The Covid-19 Pandemic has changed almost all aspects of our lives - but it has had perhaps the greatest effect on mobility. Most Covid-19 policies restrict human mobility, intending to reduce close-proximity contacts, the major driver of the disease’s spread. However, movement hasn’t completely stopped - some people still have to travel to work, people visit the park or have to make essential trips to the grocery store - and Covid-19 has continued to spread. This lead us to wanting to investigate the relationship between Covid-19 and mobility, which led us to the question, can we predict future COVID-19 cases based on present mobility?
Our work was done on Jupyter Notebook, and we used Python and the numpy, pandas, matplotlib and scikit libraries.
- Data Gathering and Preprocessing After considering multiple data sets, we narrowed it down to Google Mobility Data (https://www.google.com/covid19/mobility/) and Covid case data from Kaggle (https://www.kaggle.com/johnjdavisiv/us-counties-covid19-weather-sociohealth-data)

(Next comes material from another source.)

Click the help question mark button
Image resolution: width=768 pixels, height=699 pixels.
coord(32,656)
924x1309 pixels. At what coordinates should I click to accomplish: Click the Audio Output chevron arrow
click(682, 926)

Next, we had to convert the data into manageable data. We decided to limit our data to counties with enough mobility data and bucketed data by weeks to remove in-weekly fluctuations.
-
Time Series Analysis We used time-lagged cross correlation to see if there is any leader-follower relationship between time-series. We found that cases were inversely correlated with mobility except residential mobility, as expected, however, there was inconclusive evidence on mobility affecting cases.
-
Model Development The target variable for our model is new Covid-19 cases and number of deaths in the following time period [t, t+1]. As we are predicting more than one target variable we have used Multi-output regression In multi-output regression, typically the outputs are dependent upon the input and upon each other. Our multi-output regressor that predicts the number of covid cases and number of deaths in the time period [t,t+1] based on the past covid data and the mobility data.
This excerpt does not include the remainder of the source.